Chapter VIII. — Et quoniam ridere nostram fidem consuestis And since you are accustomed to laugh at our faith] The Gentiles laughed at the Christians as too credulous in God, and accused them as if they did not want to render or receive a reason for their faith, but simply to believe. Emperor Julian, according to Gregory of Nazianzus in his Invective (p. 296): "Our arguments, he says, and being Greek, belong to those who also worship the Gods; yours is the irrationality and the rusticity, and there is nothing in your wisdom beyond 'believe'." Origen (against Celsus, Book I, pp. 9 and 10), Theodoret (Sermon 1 on faith against the Greeks, pp. 12 and 13), Augustine (Vol. VI, to Honoratus on the utility of believing), and Eusebius (Praeparatio Evangelica, Book I) demolish this slanderous envy and show with the firmest reasoning that it is far from the Christians. Elmenhorst
lancinare to tear to pieces] Above, Book I, Chapter 36: "Isis, mourning darkly for her lost son and her husband torn limb from limb." See regarding this verb (which Catullus and Sallust also used) Stewechius on Apuleius, Metamorphoses IV, p. 298 (ed. Oudendorp). O.

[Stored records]
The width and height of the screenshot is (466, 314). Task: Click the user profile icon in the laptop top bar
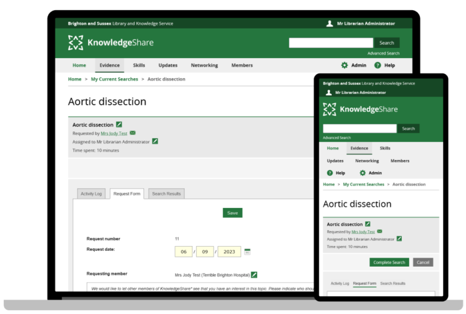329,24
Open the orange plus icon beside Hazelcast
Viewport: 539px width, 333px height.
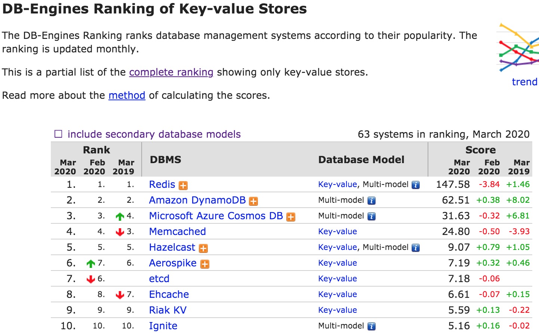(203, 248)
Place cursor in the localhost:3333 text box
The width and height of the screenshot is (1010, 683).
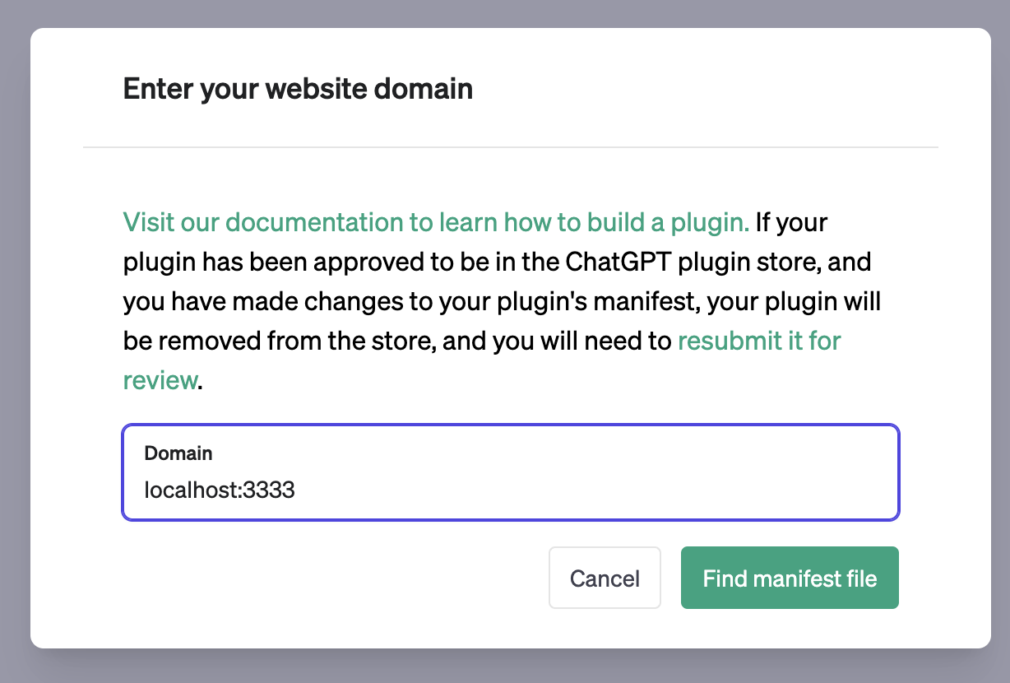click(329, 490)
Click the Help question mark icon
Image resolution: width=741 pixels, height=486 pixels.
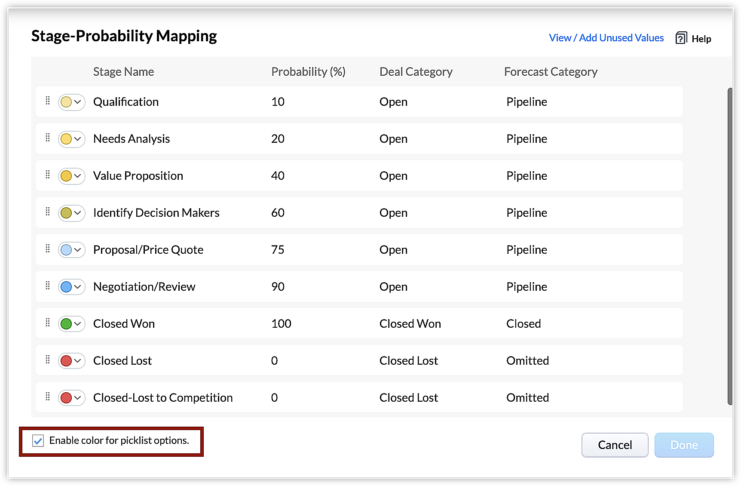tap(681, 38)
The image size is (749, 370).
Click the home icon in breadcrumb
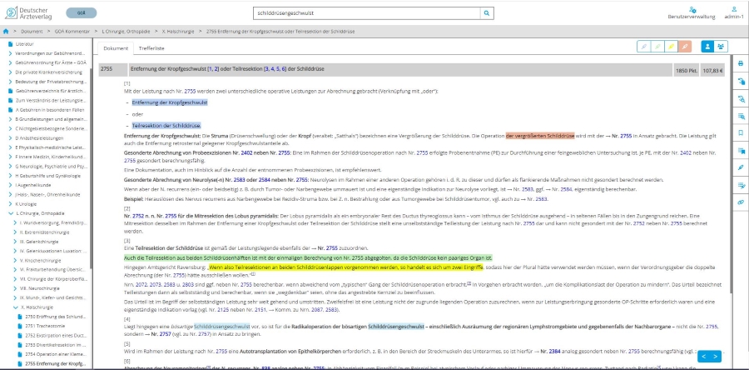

* Work task: Summarize the commentary notes in two sentences.

* Task result: The first note explains that the Gentiles mocked Christians as too credulous and claimed they would neither give nor receive a reason for their faith but only believe, a charge voiced by Emperor Julian and refuted by Origen, Theodoret, Augustine, and Eusebius. The second note glosses "lancinare" as "to tear to pieces," cites its earlier use in Book I, Chapter 36 for Isis's husband torn limb from limb, and notes that Catullus and Sallust also used the verb.